Chemotherapy for cancer applies is an example. The standard of care (sometimes also called the "gold standard") for the adjuvant treatment of stage III colon cancer is the FOLFOX chemotherapy protocol (used in Europe, Japan, Canada, and Australia) and respectively the FLOX chemotherapy protocol (used in the USA). These 2 chemotherapy protocols are very similar in principle. Both consist of 3 medicinal drugs: a) Leucovorin (= folinic acid = calcium folinate), b) 5-Fluorouracil (= 5-FU), and c) Oxaliplatin. Since these 3 medicinal drugs are "concomitant" to each other, such a constellation is called "concomitant drugs".

Contrast imaging in medicine is another example. These are imaging procedures in medicine that are performed after giving the patient an iodinated contrast medium (e.g. different types of contrast X-rays, CTs, MRIs). It is well known that such iodinated contrast media can lead to acute allergies in some patients. They may also lead to kidney damage. If the patient is receiving a "concomitant" medicinal drug (prescribed to the patient by another physician), and the radiologist performing the imaging procedure is unaware of this, potentially harmful side-effects can occur and increase the risk of contrast medium-induced nephropathy (i.e. increase the risk of damage to the kidneys). In general, radiologists carefully ask their patients about other medicinal drugs they are "concomitantly" taking before the imaging procedure. Often, they monitor the kidney function and the hydration status of their patients during the imaging procedure, especially whenever a concomitant drug (that is harmful to the kidney) is being used.

== Concomitant drugs in drug abuse ==
If a drug abuser ingests or misuses two or more drugs, either at the same time or almost at the same time, this is also called "concomitant drugs".
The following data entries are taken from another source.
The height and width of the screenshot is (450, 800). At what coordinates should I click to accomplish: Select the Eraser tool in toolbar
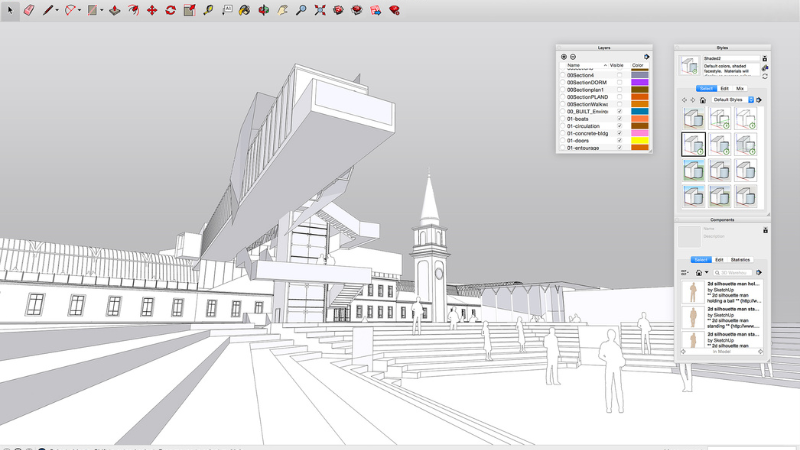(x=28, y=10)
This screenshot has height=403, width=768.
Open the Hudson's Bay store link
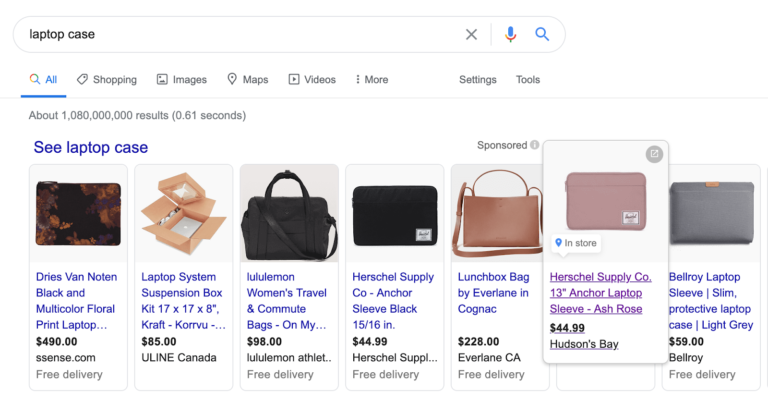tap(584, 345)
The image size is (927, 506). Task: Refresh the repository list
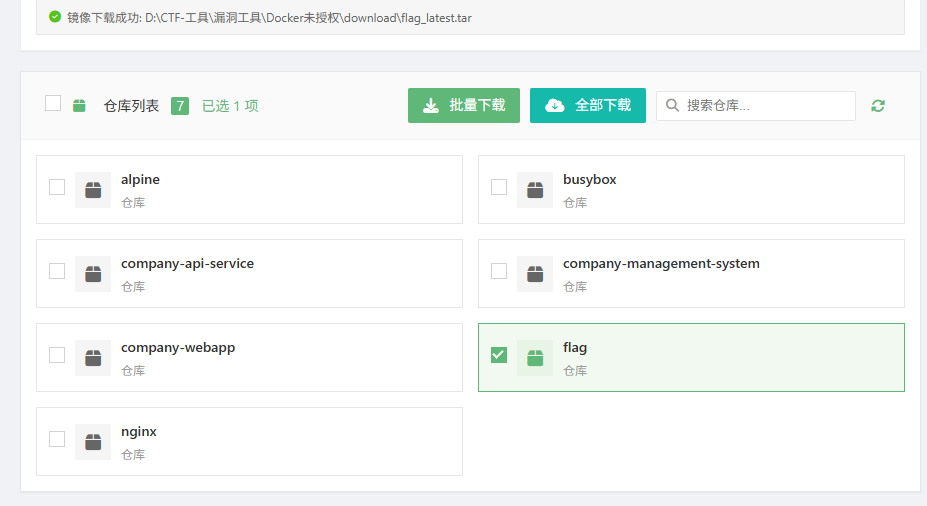click(878, 106)
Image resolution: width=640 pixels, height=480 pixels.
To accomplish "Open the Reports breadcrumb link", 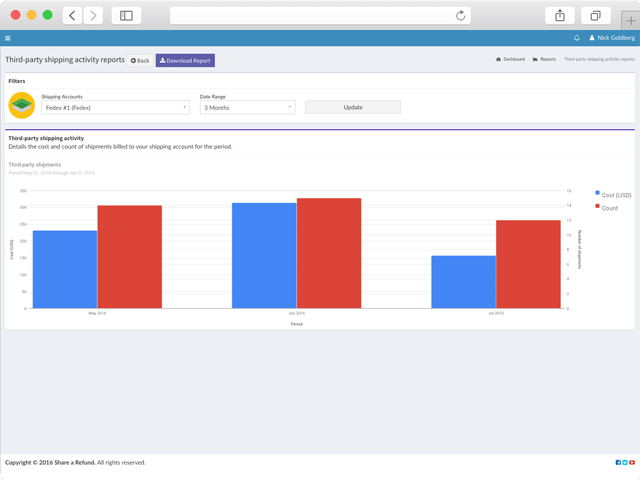I will click(545, 59).
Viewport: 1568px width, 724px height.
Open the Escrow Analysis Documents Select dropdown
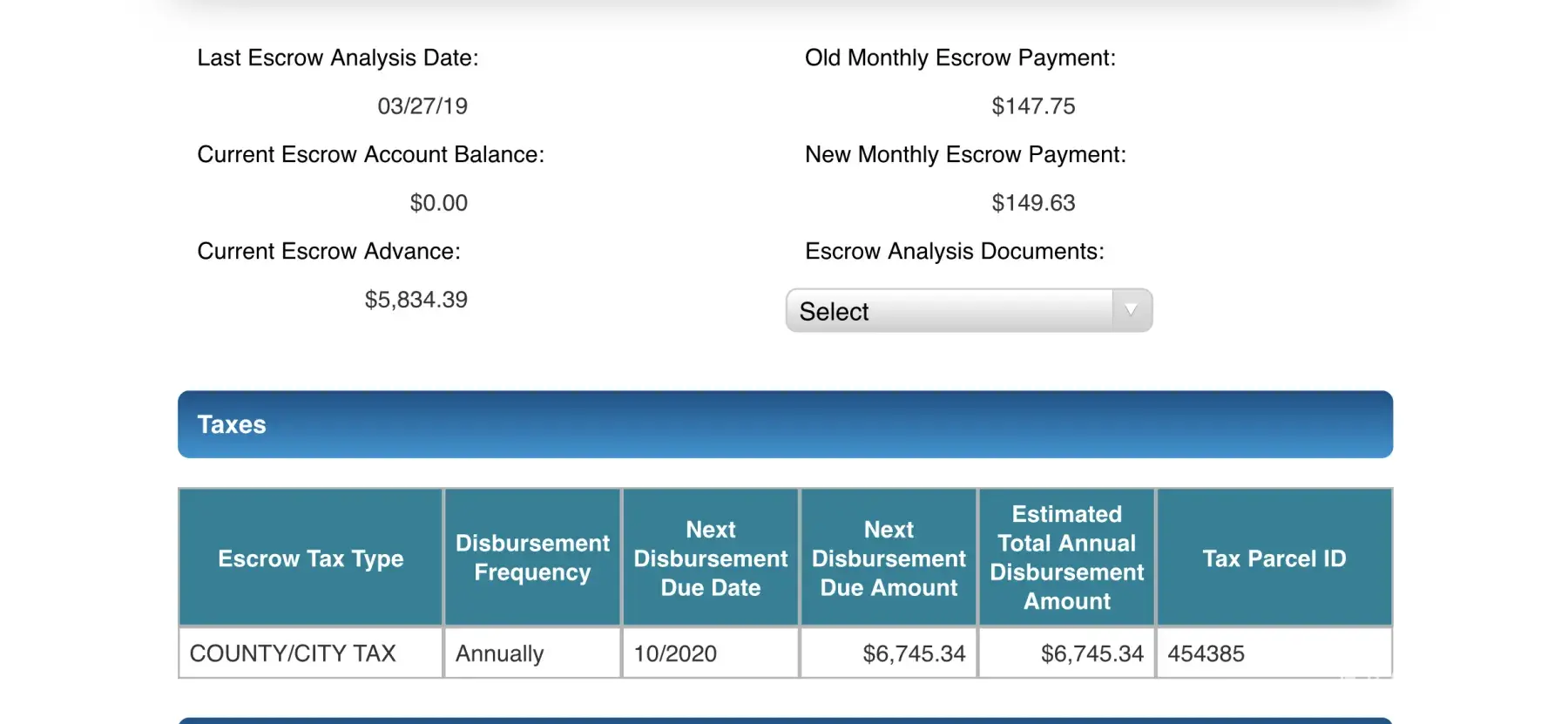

Whether concomitant drug abuse leads to an increased number of deaths was scientifically analysed in Sheffield, UK. The researchers wanted to find out whether concomitant drug abuse (i.e. an opiate plus another drug of misuse) leads to an increased number of acute accidental opiate-related deaths. The authors showed that at least in the Sheffield area, intravenous (IV) administration of an opiate is the most consistent factor associated with drug abuse deaths. The co-administration of a concomitant drug of misuse appeared to be a feature rather than a risk factor per se in such deaths.